Dataset entries:
►
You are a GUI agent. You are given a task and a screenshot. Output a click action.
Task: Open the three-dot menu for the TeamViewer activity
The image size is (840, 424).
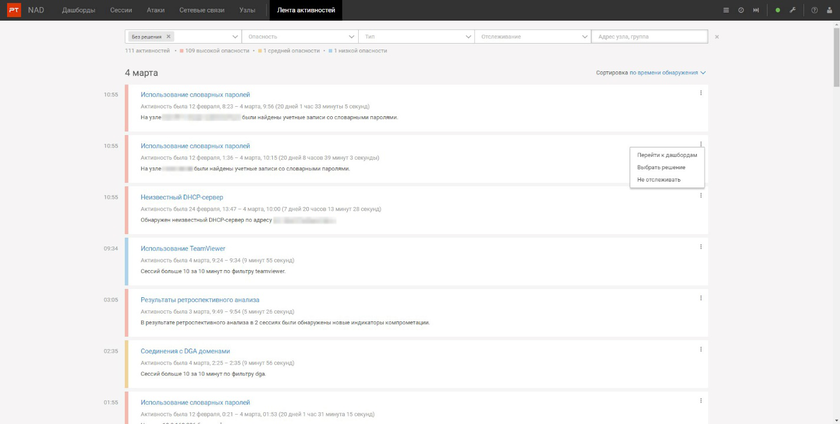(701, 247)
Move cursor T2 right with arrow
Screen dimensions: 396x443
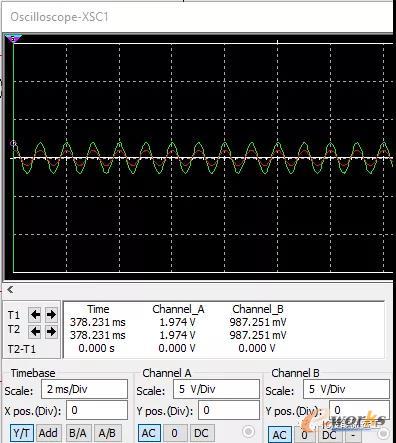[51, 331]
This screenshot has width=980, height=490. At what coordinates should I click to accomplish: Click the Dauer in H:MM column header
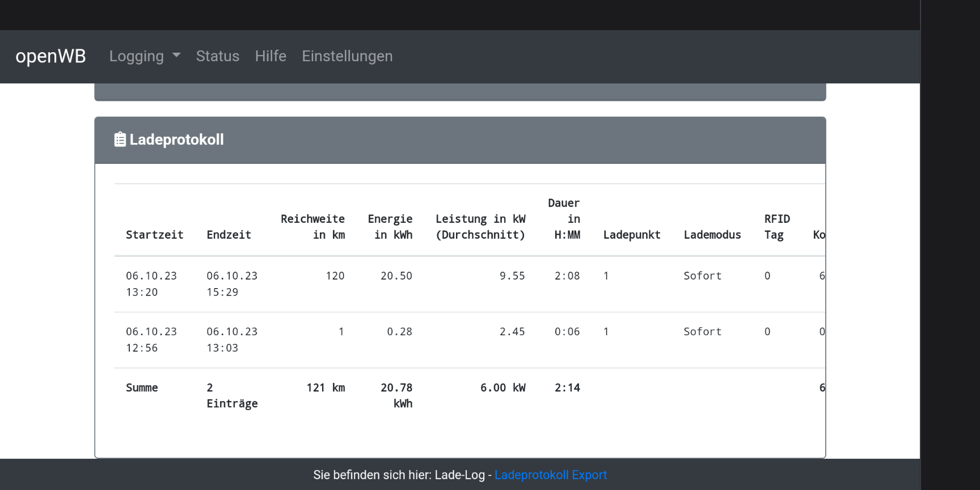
◄
Problem description: The records above are to be duplicated exactly, pictures left out.

Answer section:
You are a GUI agent. You are given a task and a screenshot. Output a click action.
Task: Open the three-dot menu for the TeamViewer activity
The image size is (840, 424).
(701, 247)
Move cursor T2 right with arrow
Screen dimensions: 396x443
[51, 331]
This screenshot has width=980, height=490. At what coordinates should I click to accomplish: Click the Dauer in H:MM column header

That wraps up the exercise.